Work to be completed: Reproduce every line of the material below word for word, leaving out the pictures.

Given data:
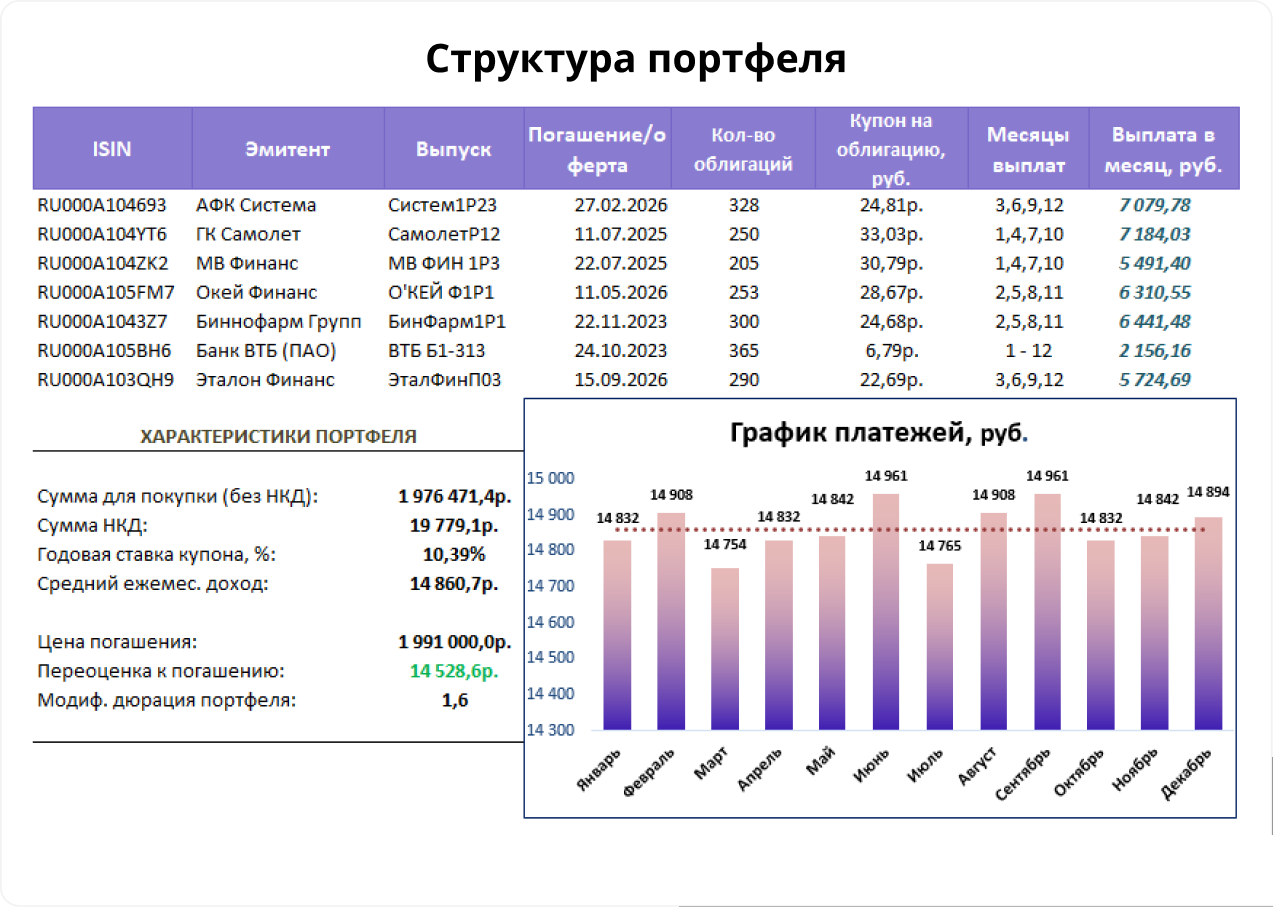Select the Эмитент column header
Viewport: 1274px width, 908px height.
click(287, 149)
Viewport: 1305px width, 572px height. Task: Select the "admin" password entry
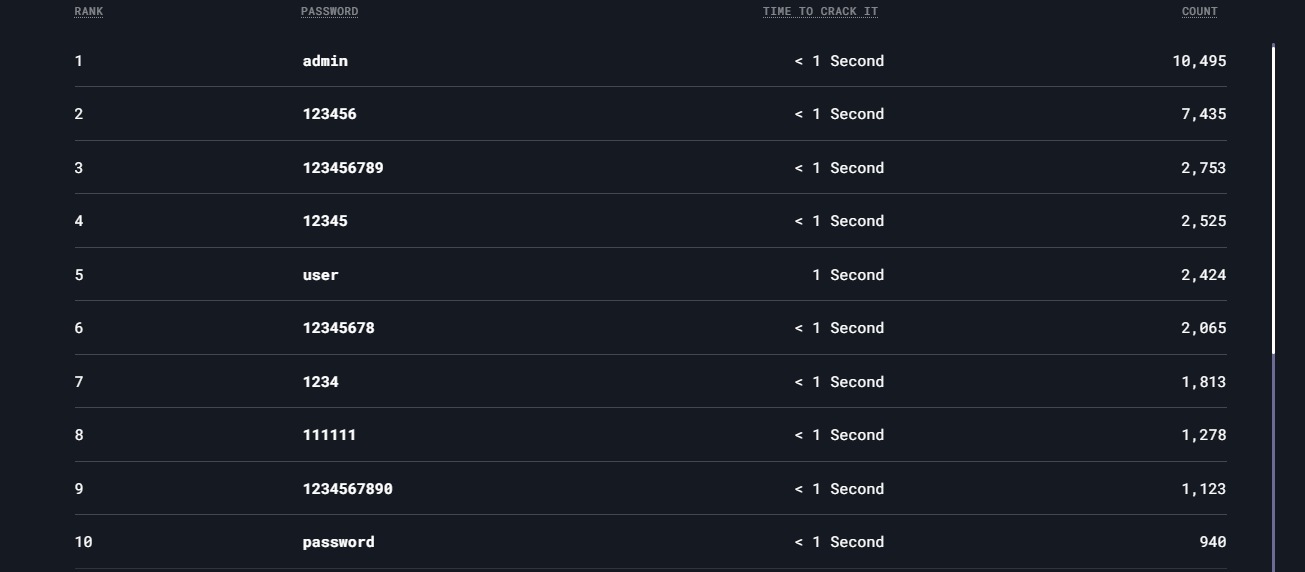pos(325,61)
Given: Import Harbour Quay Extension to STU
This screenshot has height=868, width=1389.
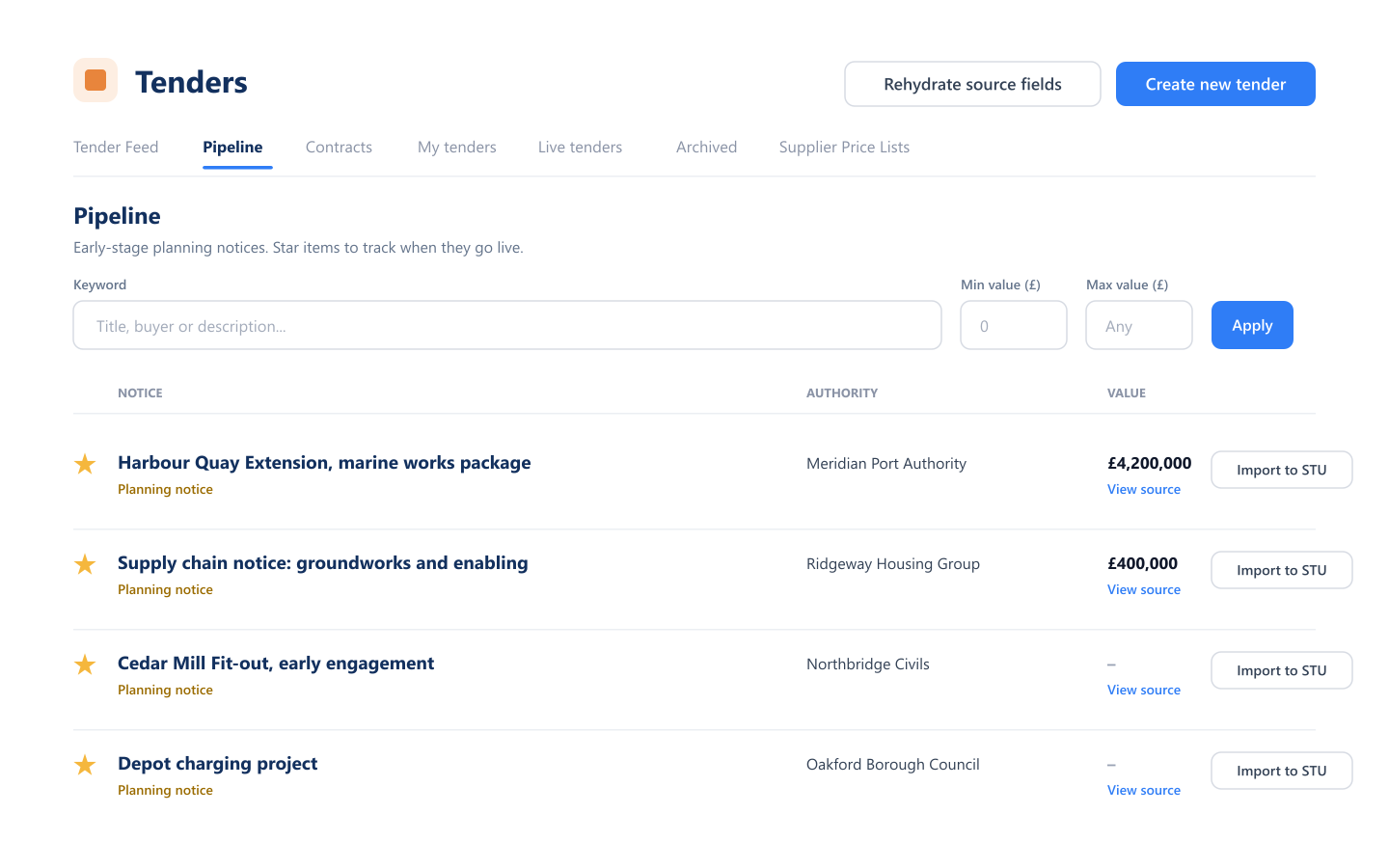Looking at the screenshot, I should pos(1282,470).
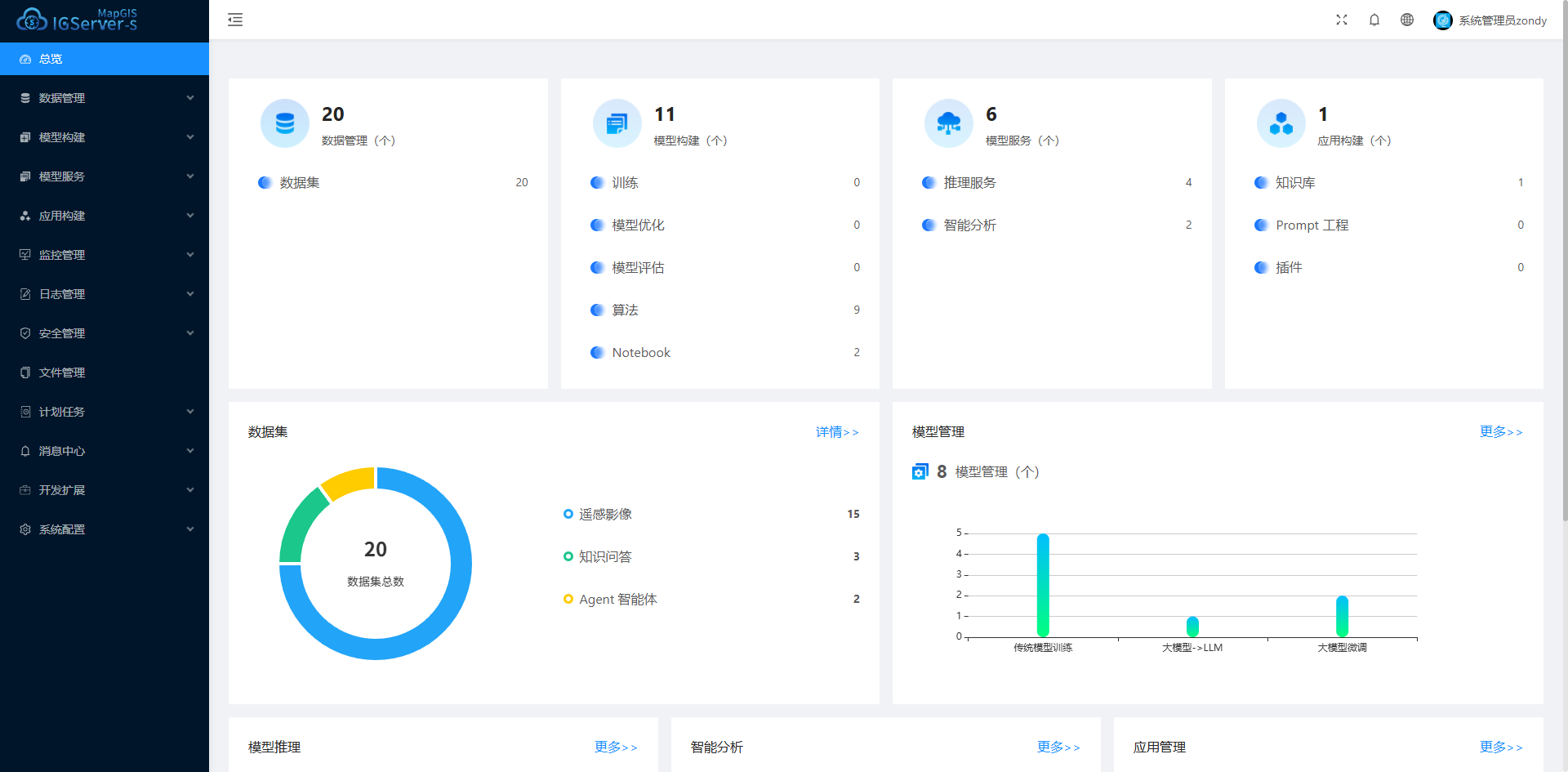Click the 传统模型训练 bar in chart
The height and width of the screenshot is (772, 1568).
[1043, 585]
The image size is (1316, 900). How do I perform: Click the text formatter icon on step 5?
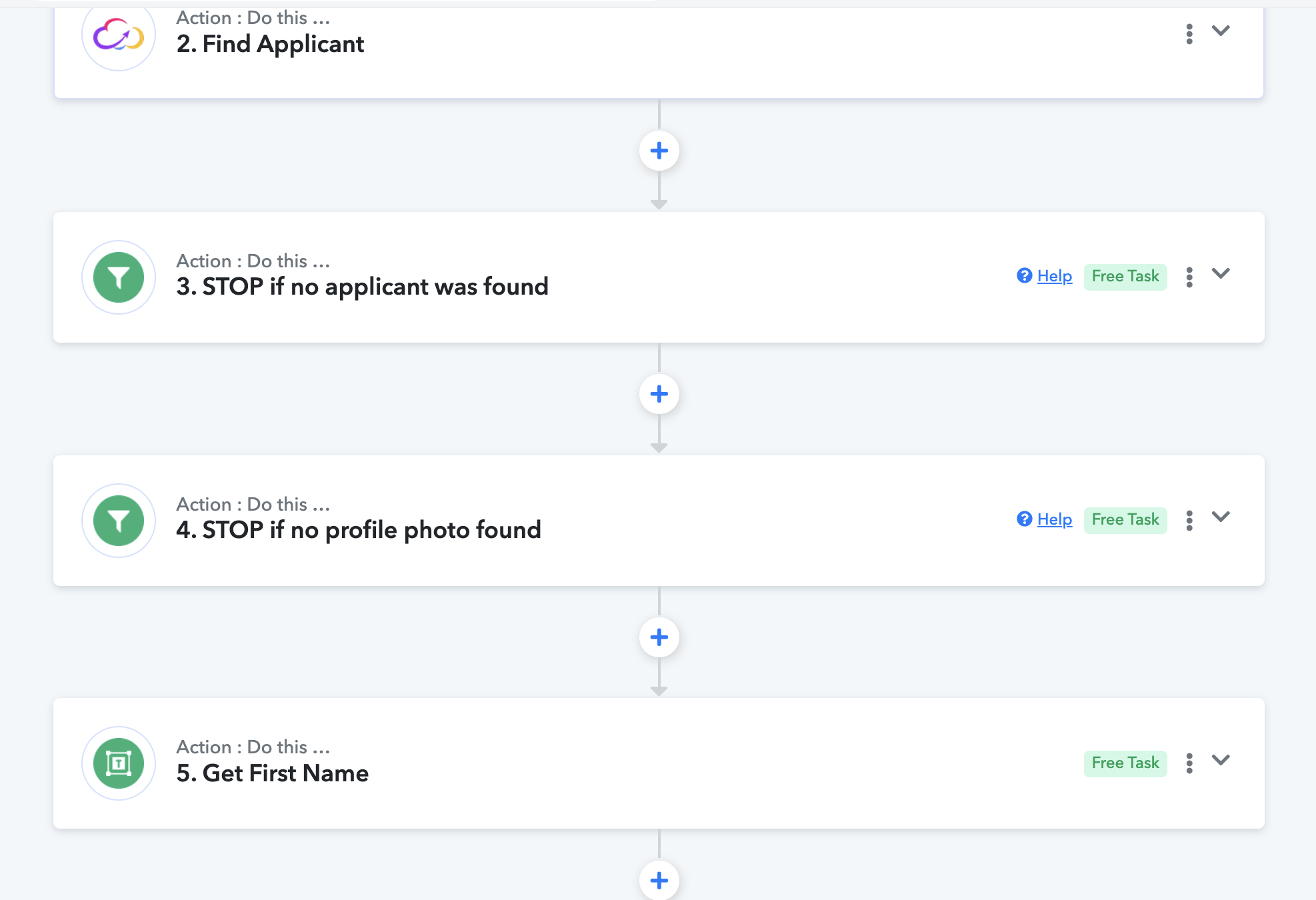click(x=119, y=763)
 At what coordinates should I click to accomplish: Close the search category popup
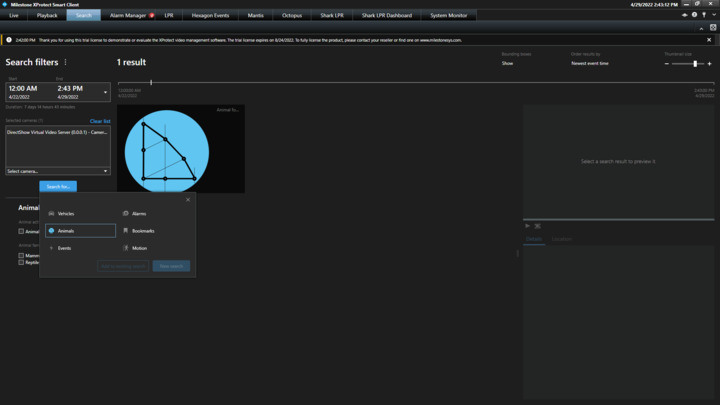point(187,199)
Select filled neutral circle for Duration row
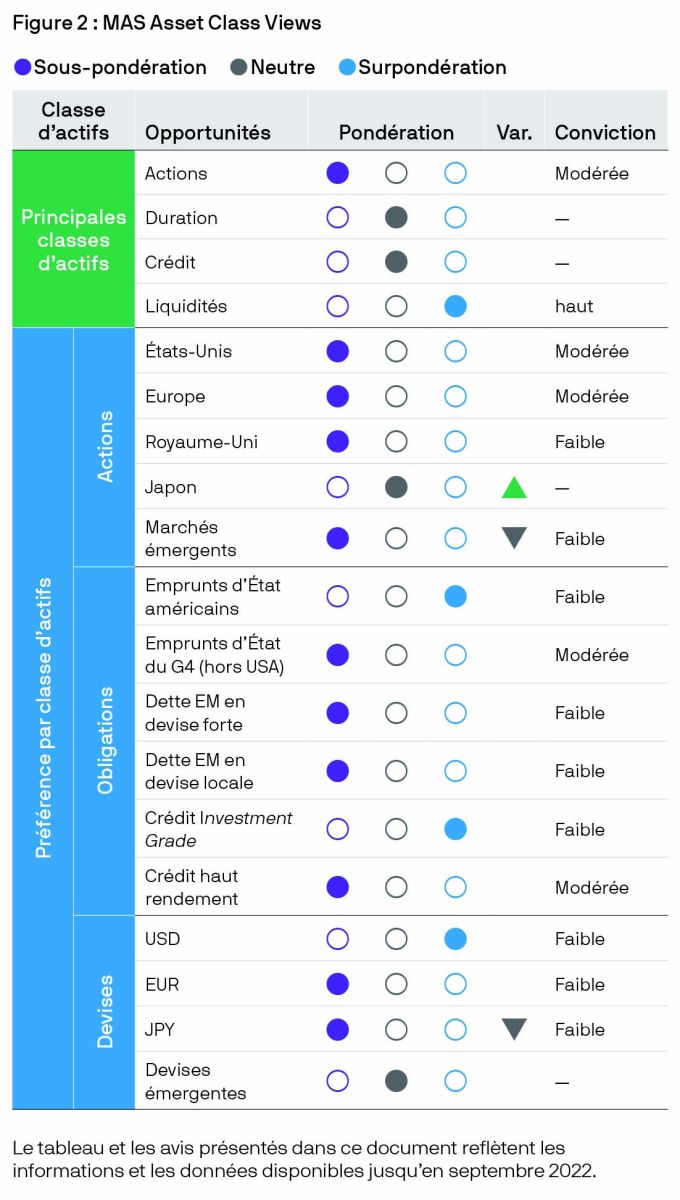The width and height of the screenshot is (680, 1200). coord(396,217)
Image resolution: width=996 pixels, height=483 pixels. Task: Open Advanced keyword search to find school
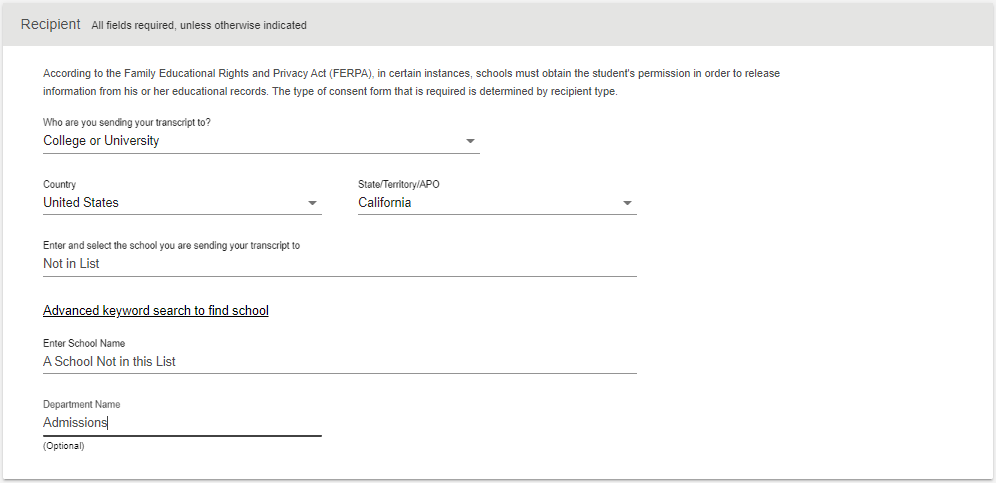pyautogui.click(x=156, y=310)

Complete output:
Select the Эмитент column header
Viewport: 1274px width, 908px height.
click(287, 149)
Viewport: 1305px width, 572px height. Task: Select the "admin" password entry
pos(325,61)
Given: Import Harbour Quay Extension to STU
This screenshot has height=868, width=1389.
Looking at the screenshot, I should pos(1282,470).
Click the 传统模型训练 bar in chart
The height and width of the screenshot is (772, 1568).
[1043, 585]
The image size is (1316, 900). How do I perform: Click the text formatter icon on step 5?
click(x=119, y=763)
 At what coordinates should I click to accomplish: Close the search category popup
point(187,199)
Select filled neutral circle for Duration row
The width and height of the screenshot is (680, 1200). coord(396,217)
Image resolution: width=996 pixels, height=483 pixels. Task: Open Advanced keyword search to find school
pyautogui.click(x=156, y=310)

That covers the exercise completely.